-- Opening Marker --

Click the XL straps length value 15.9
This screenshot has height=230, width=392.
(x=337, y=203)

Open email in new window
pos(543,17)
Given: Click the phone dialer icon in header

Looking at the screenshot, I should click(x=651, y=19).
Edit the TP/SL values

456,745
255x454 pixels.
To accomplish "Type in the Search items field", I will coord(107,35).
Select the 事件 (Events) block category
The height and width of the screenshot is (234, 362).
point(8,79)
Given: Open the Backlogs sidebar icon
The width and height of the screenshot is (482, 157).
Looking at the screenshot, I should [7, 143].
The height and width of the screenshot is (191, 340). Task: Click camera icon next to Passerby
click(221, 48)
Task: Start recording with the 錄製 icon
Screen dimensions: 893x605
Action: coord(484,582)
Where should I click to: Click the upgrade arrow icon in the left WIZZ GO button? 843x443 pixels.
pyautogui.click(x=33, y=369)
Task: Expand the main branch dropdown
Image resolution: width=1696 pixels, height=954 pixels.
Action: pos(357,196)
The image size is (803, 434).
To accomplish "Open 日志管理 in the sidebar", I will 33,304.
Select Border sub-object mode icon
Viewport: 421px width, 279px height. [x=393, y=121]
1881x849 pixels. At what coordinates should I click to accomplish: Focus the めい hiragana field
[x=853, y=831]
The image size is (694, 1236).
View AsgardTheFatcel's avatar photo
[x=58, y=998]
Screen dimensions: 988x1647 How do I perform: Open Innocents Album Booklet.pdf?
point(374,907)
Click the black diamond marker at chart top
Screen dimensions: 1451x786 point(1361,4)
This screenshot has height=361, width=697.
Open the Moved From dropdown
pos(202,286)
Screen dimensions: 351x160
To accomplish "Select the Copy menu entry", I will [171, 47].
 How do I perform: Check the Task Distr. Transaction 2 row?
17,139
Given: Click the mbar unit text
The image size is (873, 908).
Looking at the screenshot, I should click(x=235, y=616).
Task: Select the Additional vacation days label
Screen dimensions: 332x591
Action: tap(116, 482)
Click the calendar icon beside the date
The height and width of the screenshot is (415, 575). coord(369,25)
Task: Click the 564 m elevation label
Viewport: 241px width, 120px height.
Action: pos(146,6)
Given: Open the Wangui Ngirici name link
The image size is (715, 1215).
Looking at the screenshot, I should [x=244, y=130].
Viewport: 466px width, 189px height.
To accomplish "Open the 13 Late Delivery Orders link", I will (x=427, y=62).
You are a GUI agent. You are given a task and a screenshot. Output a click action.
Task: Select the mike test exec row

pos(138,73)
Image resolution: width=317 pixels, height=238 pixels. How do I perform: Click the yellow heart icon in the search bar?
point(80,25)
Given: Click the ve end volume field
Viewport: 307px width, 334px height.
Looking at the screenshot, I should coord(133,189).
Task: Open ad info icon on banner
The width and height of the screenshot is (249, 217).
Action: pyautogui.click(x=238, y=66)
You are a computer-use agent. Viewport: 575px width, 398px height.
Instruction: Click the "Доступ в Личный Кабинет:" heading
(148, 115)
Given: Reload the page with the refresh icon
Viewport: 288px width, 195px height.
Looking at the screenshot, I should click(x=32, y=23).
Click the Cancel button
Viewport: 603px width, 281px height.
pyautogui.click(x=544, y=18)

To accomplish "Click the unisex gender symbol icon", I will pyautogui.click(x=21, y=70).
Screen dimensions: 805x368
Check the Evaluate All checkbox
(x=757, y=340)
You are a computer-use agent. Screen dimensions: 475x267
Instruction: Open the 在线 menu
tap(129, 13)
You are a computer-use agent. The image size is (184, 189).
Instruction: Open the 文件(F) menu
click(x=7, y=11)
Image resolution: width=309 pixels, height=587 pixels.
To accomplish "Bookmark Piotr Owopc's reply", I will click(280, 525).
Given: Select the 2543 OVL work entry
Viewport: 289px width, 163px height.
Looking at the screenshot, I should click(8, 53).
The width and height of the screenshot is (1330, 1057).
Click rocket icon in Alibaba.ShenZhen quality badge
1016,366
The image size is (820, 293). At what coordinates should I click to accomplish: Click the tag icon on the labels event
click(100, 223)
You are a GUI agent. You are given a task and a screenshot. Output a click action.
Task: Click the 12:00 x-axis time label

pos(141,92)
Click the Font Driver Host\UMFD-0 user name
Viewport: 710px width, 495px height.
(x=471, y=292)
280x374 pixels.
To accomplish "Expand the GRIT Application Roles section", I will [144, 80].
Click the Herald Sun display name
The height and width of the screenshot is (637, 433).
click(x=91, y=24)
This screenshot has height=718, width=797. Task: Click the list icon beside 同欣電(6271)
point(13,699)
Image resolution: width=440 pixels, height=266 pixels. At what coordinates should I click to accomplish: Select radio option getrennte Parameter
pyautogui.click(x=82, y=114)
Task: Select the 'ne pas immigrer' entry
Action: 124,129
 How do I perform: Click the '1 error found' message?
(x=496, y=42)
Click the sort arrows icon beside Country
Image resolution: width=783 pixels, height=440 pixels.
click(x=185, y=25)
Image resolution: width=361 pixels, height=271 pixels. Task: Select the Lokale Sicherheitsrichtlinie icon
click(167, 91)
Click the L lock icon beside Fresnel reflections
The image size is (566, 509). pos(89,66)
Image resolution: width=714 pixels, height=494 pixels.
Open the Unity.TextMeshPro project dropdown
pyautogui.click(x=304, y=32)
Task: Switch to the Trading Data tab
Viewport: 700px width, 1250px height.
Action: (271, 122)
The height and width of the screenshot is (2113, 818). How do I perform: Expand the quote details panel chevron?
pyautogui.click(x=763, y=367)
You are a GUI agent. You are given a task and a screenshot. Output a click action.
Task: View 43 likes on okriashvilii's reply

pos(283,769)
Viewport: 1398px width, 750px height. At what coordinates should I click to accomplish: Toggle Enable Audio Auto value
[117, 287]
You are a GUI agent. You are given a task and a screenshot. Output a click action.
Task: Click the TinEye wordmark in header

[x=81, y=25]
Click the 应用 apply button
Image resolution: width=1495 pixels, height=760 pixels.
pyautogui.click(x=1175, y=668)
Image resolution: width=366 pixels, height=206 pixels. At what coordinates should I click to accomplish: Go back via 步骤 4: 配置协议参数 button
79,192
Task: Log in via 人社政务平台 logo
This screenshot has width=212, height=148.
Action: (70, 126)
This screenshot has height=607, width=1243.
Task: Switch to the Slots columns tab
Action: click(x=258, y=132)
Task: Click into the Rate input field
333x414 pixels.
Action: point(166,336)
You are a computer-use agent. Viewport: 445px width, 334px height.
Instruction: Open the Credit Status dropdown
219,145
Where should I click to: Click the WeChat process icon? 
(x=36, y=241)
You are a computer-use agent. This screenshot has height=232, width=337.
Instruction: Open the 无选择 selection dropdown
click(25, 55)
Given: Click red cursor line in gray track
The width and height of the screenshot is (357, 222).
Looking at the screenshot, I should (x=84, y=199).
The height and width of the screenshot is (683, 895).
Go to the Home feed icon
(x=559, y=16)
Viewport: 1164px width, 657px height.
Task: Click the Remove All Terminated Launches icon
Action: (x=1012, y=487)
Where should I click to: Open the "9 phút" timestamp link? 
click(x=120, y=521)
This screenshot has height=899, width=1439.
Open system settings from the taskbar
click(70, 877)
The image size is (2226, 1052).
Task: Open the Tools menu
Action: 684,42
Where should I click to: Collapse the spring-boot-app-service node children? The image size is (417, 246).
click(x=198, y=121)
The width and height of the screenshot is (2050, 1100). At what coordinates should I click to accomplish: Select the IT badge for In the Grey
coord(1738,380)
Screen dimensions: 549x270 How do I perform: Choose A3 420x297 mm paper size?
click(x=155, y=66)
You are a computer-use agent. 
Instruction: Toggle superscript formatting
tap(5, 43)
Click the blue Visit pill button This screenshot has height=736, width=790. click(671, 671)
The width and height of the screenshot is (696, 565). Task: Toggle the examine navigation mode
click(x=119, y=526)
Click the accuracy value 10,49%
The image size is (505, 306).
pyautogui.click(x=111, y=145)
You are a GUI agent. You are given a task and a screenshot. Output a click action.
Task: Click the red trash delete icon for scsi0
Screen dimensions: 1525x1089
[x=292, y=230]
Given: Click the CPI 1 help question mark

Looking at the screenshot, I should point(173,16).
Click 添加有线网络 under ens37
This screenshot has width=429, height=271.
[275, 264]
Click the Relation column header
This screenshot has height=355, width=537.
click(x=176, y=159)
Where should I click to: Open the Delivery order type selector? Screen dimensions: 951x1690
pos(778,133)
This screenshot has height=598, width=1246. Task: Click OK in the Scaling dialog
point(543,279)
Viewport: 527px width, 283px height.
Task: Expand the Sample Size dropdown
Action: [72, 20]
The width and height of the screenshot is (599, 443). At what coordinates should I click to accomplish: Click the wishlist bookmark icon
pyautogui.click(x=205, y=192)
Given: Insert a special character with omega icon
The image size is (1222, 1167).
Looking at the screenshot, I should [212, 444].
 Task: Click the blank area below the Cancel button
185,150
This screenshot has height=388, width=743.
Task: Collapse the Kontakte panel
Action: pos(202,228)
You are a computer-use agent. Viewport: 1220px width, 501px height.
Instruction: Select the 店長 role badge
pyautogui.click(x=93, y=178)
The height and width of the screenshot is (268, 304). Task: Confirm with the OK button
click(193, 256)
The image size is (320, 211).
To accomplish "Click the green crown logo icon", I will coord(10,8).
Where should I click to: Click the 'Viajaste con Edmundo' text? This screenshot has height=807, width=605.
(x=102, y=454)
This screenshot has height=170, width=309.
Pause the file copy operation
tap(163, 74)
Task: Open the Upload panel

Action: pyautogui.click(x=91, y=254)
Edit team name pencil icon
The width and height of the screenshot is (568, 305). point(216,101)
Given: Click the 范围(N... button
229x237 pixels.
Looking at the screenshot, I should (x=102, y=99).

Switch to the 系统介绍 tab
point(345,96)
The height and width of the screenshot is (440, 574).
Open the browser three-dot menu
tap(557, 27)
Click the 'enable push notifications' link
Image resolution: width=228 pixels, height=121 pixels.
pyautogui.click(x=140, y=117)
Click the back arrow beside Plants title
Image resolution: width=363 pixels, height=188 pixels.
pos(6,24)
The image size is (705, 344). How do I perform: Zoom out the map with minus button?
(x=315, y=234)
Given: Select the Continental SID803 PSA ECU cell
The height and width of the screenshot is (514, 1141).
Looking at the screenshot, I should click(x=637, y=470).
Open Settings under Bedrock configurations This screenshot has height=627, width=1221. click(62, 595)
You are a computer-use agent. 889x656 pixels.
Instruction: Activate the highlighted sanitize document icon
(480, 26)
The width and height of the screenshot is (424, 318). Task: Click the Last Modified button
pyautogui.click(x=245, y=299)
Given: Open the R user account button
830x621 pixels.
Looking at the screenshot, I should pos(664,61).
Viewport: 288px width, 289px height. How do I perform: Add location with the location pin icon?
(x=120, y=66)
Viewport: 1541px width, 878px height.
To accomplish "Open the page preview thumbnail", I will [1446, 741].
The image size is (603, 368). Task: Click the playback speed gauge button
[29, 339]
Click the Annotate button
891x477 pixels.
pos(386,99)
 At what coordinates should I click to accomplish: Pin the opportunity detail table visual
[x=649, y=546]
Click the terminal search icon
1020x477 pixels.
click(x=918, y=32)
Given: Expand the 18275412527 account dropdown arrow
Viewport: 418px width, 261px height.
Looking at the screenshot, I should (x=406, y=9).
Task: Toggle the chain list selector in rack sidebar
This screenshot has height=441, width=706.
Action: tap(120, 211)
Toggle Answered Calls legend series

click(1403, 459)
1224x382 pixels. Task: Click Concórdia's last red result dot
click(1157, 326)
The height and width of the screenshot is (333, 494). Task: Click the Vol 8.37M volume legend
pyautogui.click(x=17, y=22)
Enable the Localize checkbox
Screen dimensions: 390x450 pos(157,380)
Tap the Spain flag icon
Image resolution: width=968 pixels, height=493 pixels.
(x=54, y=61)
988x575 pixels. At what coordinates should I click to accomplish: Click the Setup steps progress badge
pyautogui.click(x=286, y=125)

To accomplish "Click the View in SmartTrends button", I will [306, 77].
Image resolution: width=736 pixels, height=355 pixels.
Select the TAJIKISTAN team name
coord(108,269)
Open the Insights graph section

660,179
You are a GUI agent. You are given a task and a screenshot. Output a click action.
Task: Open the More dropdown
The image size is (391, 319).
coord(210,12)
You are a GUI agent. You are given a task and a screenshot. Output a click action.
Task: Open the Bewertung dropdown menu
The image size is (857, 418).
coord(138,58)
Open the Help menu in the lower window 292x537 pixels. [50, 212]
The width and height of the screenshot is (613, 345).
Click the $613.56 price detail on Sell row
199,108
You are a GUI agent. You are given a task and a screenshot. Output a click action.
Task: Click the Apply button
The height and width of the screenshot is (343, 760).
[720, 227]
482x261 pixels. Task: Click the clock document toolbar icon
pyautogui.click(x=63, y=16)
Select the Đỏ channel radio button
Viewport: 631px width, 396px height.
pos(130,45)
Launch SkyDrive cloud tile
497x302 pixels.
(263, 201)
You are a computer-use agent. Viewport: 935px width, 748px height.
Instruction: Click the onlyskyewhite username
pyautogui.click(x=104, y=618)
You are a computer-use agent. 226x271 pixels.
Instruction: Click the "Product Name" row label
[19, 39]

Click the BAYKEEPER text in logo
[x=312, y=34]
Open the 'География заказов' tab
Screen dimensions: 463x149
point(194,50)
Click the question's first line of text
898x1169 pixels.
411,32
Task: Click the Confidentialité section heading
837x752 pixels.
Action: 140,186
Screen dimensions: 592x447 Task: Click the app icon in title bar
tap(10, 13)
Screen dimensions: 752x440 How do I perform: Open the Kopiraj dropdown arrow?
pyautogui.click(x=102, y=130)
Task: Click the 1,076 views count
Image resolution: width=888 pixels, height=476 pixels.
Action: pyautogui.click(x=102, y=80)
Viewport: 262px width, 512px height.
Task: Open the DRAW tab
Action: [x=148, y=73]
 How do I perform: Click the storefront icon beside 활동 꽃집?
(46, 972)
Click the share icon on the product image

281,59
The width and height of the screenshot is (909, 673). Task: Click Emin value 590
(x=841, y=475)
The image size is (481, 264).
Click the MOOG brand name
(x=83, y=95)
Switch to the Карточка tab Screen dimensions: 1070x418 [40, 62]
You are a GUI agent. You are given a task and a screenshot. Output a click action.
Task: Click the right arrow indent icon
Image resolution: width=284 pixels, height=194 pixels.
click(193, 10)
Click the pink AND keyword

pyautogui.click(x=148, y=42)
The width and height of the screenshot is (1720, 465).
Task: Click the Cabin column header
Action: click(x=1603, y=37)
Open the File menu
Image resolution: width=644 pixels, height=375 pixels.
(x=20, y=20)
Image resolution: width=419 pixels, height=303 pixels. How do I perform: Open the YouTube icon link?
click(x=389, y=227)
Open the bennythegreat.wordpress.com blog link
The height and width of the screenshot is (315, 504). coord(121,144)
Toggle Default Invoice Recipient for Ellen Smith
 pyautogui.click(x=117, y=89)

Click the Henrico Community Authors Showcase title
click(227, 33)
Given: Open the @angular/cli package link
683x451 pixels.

-- Closing Marker --

**Your task:** Your response should contain each line of the entries above that holds the string "sidebar".

**Result for this task:**
Given: Open the Backlogs sidebar icon
To accomplish "Open 日志管理 in the sidebar", I will 33,304.
Task: Toggle the chain list selector in rack sidebar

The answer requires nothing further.